* _What you should do_
Line by line, return everything in the listing exactly.
# # # # #
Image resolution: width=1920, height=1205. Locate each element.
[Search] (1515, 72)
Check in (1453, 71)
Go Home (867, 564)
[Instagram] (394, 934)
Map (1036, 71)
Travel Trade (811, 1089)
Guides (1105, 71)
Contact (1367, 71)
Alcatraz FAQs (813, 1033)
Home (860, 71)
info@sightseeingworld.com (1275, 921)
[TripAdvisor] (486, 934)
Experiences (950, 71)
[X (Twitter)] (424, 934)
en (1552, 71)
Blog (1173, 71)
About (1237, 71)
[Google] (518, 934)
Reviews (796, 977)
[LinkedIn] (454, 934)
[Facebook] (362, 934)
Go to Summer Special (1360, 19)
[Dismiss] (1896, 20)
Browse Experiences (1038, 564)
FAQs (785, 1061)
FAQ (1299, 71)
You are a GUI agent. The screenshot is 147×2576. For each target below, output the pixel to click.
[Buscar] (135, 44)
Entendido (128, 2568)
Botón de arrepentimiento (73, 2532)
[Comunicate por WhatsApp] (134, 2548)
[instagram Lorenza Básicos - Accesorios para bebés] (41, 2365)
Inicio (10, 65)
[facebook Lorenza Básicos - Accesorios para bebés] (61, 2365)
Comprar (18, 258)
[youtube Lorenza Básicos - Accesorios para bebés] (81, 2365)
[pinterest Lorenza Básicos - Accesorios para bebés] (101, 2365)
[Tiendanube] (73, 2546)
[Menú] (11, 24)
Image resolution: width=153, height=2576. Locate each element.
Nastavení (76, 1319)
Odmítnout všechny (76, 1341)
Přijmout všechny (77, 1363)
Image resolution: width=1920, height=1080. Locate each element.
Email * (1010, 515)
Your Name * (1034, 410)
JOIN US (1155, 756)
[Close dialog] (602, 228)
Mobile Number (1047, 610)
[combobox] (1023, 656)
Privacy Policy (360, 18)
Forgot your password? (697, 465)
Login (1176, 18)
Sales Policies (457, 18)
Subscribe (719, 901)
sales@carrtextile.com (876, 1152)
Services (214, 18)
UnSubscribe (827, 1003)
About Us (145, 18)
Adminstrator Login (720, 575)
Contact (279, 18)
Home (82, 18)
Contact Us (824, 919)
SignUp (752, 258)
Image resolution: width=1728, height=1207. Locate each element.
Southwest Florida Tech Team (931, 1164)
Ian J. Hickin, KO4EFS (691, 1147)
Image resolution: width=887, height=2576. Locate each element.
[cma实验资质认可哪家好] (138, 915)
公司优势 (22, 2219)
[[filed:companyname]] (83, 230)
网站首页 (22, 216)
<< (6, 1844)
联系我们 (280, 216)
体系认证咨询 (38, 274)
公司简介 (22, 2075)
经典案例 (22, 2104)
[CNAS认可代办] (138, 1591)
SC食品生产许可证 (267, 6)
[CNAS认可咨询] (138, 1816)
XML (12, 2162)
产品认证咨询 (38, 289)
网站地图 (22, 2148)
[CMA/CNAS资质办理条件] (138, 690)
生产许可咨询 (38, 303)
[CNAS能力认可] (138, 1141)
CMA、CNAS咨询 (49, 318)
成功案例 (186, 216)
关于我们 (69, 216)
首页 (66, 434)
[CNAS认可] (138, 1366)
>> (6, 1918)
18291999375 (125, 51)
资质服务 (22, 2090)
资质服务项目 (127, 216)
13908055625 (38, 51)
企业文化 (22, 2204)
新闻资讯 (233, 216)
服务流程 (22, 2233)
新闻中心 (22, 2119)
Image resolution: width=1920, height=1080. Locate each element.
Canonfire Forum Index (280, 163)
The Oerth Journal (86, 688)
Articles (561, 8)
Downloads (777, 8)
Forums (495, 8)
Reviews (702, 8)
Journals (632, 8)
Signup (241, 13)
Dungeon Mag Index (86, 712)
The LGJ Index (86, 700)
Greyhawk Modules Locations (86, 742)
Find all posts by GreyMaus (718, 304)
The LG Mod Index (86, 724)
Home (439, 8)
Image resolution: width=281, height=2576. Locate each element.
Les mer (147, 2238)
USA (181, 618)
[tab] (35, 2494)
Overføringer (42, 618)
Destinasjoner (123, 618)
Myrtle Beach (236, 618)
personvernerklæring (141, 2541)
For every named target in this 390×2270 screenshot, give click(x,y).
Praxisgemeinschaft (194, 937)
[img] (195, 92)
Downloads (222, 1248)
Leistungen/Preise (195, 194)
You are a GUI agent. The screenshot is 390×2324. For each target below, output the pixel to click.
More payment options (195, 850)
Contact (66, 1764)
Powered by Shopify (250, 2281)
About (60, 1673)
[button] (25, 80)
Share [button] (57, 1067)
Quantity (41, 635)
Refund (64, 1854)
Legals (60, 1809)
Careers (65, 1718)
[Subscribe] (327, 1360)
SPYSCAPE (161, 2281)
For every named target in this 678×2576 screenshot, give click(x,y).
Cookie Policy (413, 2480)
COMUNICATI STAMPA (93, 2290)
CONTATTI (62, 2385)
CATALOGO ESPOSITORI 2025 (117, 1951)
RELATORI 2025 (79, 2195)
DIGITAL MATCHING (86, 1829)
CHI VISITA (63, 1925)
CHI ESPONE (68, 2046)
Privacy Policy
# # # # #
* _Task response_
Image resolution: width=1920, height=1205. Locate each element.
[Search] (1515, 72)
Check in (1453, 71)
Go Home (867, 564)
[Instagram] (394, 934)
Map (1036, 71)
Travel Trade (811, 1089)
Guides (1105, 71)
Contact (1367, 71)
Alcatraz FAQs (813, 1033)
Home (860, 71)
info@sightseeingworld.com (1275, 921)
[TripAdvisor] (486, 934)
Experiences (950, 71)
[X (Twitter)] (424, 934)
en (1552, 71)
Blog (1173, 71)
About (1237, 71)
[Google] (518, 934)
Reviews (796, 977)
[LinkedIn] (454, 934)
[Facebook] (362, 934)
Go to Summer Special (1360, 19)
[Dismiss] (1896, 20)
Browse Experiences (1038, 564)
FAQs (785, 1061)
FAQ (1299, 71)
You are a GUI agent. The screenshot is 147×2576. For each target below, output the pixel to click.
[Buscar] (135, 44)
Entendido (128, 2568)
Botón de arrepentimiento (73, 2532)
[Comunicate por WhatsApp] (134, 2548)
[instagram Lorenza Básicos - Accesorios para bebés] (41, 2365)
Inicio (10, 65)
[facebook Lorenza Básicos - Accesorios para bebés] (61, 2365)
Comprar (18, 258)
[youtube Lorenza Básicos - Accesorios para bebés] (81, 2365)
[pinterest Lorenza Básicos - Accesorios para bebés] (101, 2365)
[Tiendanube] (73, 2546)
[Menú] (11, 24)
Image resolution: width=153, height=2576. Locate each element.
Nastavení (76, 1319)
Odmítnout všechny (76, 1341)
Přijmout všechny (77, 1363)
Image resolution: width=1920, height=1080. Locate each element.
Email * (1010, 515)
Your Name * (1034, 410)
JOIN US (1155, 756)
[Close dialog] (602, 228)
Mobile Number (1047, 610)
[combobox] (1023, 656)
Privacy Policy (360, 18)
Forgot your password? (697, 465)
Login (1176, 18)
Sales Policies (457, 18)
Subscribe (719, 901)
sales@carrtextile.com (876, 1152)
Services (214, 18)
UnSubscribe (827, 1003)
About Us (145, 18)
Adminstrator Login (720, 575)
Contact (279, 18)
Home (82, 18)
Contact Us (824, 919)
SignUp (752, 258)
Image resolution: width=1728, height=1207. Locate each element.
Southwest Florida Tech Team (931, 1164)
Ian J. Hickin, KO4EFS (691, 1147)
Image resolution: width=887, height=2576. Locate each element.
[cma实验资质认可哪家好] (138, 915)
公司优势 (22, 2219)
[[filed:companyname]] (83, 230)
网站首页 (22, 216)
<< (6, 1844)
联系我们 (280, 216)
体系认证咨询 (38, 274)
公司简介 (22, 2075)
经典案例 (22, 2104)
[CNAS认可代办] (138, 1591)
SC食品生产许可证 (267, 6)
[CNAS认可咨询] (138, 1816)
XML (12, 2162)
产品认证咨询 (38, 289)
网站地图 (22, 2148)
[CMA/CNAS资质办理条件] (138, 690)
生产许可咨询 (38, 303)
[CNAS能力认可] (138, 1141)
CMA、CNAS咨询 (49, 318)
成功案例 (186, 216)
关于我们 (69, 216)
首页 (66, 434)
[CNAS认可] (138, 1366)
>> (6, 1918)
18291999375 (125, 51)
资质服务 (22, 2090)
资质服务项目 (127, 216)
13908055625 (38, 51)
企业文化 (22, 2204)
新闻资讯 (233, 216)
服务流程 (22, 2233)
新闻中心 (22, 2119)
Image resolution: width=1920, height=1080. Locate each element.
Canonfire Forum Index (280, 163)
The Oerth Journal (86, 688)
Articles (561, 8)
Downloads (777, 8)
Forums (495, 8)
Reviews (702, 8)
Journals (632, 8)
Signup (241, 13)
Dungeon Mag Index (86, 712)
The LGJ Index (86, 700)
Greyhawk Modules Locations (86, 742)
Find all posts by GreyMaus (718, 304)
The LG Mod Index (86, 724)
Home (439, 8)
Image resolution: width=281, height=2576. Locate each element.
Les mer (147, 2238)
USA (181, 618)
[tab] (35, 2494)
Overføringer (42, 618)
Destinasjoner (123, 618)
Myrtle Beach (236, 618)
personvernerklæring (141, 2541)
For every named target in this 390×2270 screenshot, give click(x,y).
Praxisgemeinschaft (194, 937)
[img] (195, 92)
Downloads (222, 1248)
Leistungen/Preise (195, 194)
You are a GUI agent. The screenshot is 390×2324. For each target below, output the pixel to click.
More payment options (195, 850)
Contact (66, 1764)
Powered by Shopify (250, 2281)
About (60, 1673)
[button] (25, 80)
Share [button] (57, 1067)
Quantity (41, 635)
Refund (64, 1854)
Legals (60, 1809)
Careers (65, 1718)
[Subscribe] (327, 1360)
SPYSCAPE (161, 2281)
For every named target in this 678×2576 screenshot, give click(x,y).
Cookie Policy (413, 2480)
COMUNICATI STAMPA (93, 2290)
CONTATTI (62, 2385)
CATALOGO ESPOSITORI 2025 (117, 1951)
RELATORI 2025 (79, 2195)
DIGITAL MATCHING (86, 1829)
CHI VISITA (63, 1925)
CHI ESPONE (68, 2046)
Privacy Policy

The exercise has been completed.